## Task to complete
Starting at the line with "You are a computer-use" and ending at the line with "the info icon", print exactly the lines of the entries below. Pictures do not belong in the copy.

## Given records

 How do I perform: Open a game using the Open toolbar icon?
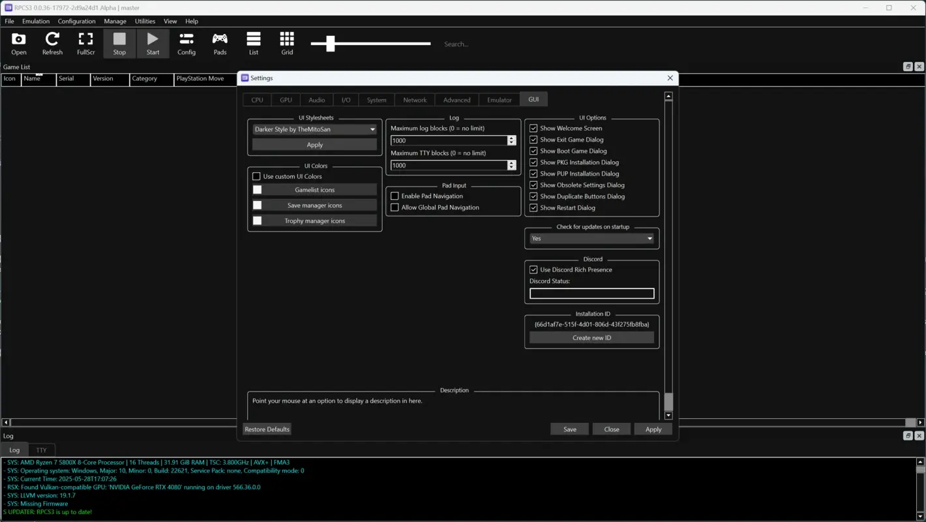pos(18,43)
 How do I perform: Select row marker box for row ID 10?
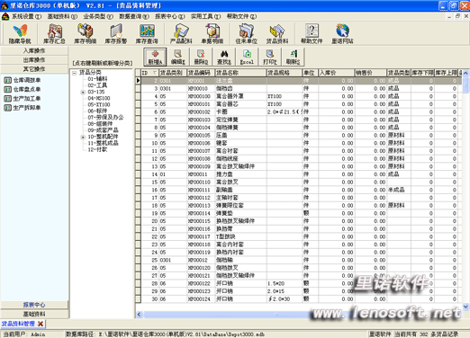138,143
* * *
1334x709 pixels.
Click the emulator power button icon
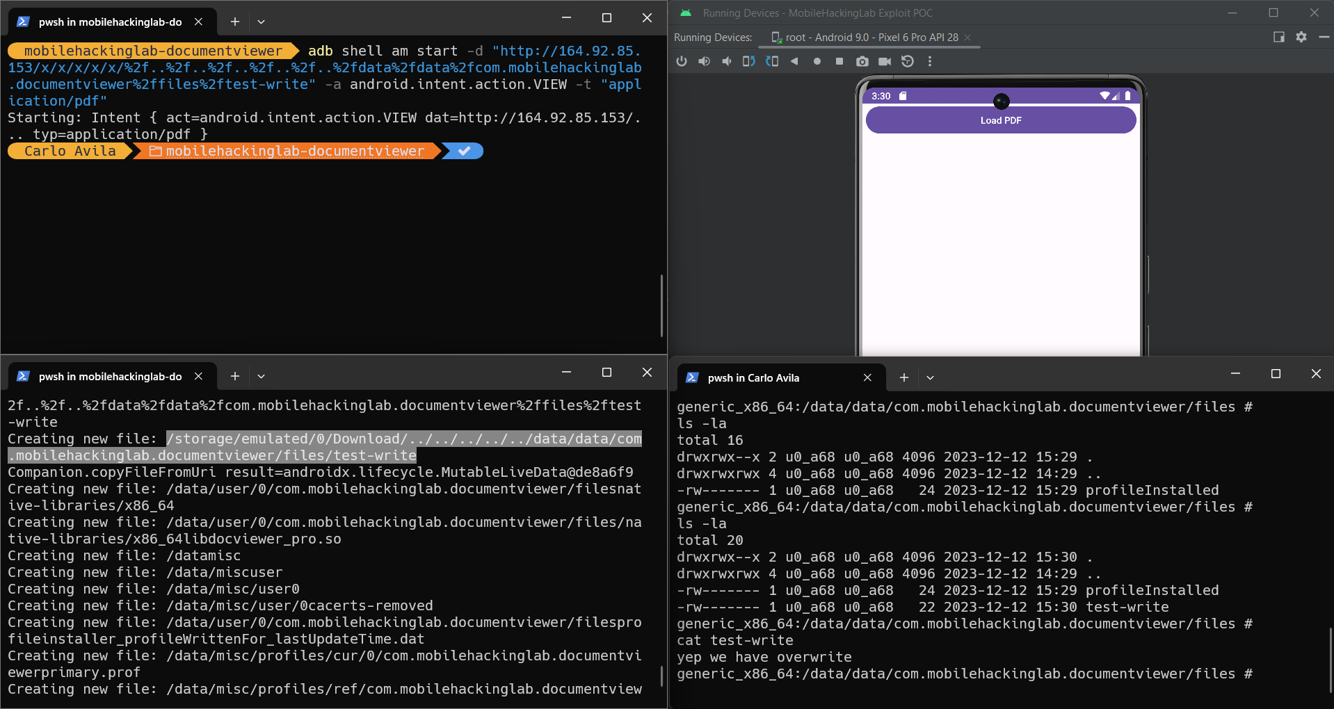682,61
...
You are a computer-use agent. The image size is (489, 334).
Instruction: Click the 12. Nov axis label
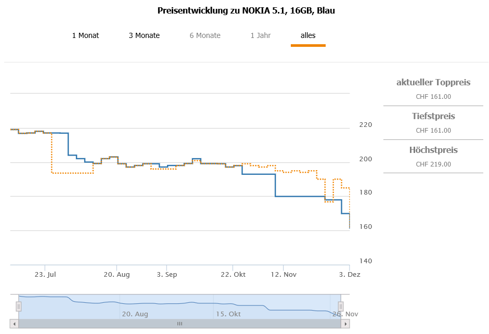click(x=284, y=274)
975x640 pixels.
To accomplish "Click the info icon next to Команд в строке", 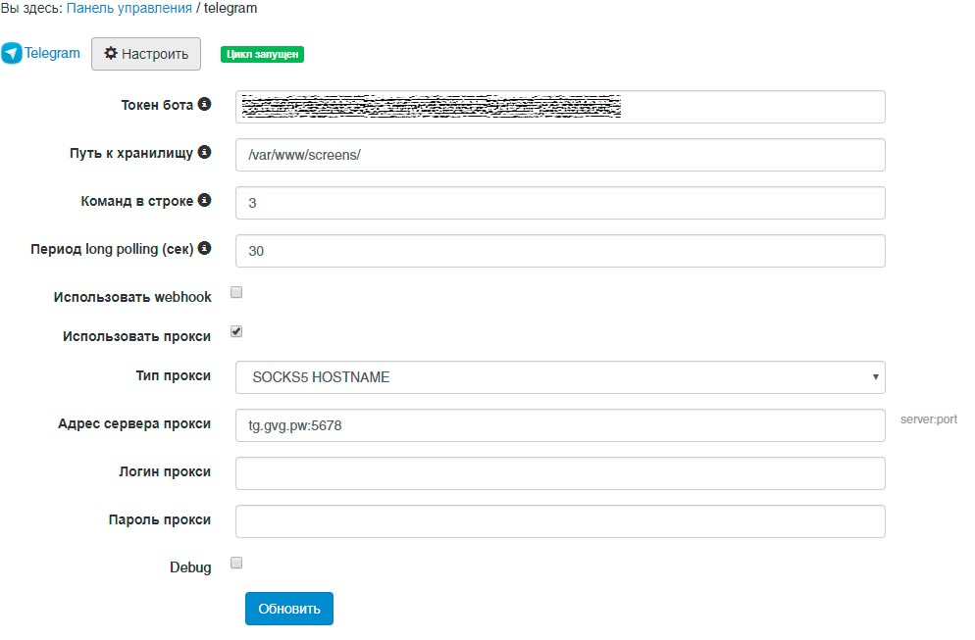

## Solution for this problem
You are a computer-use agent. The image size is (489, 334).
Instruction: Click the 12. Nov axis label
click(x=284, y=274)
975x640 pixels.
To accomplish "Click the info icon next to Команд в строке", 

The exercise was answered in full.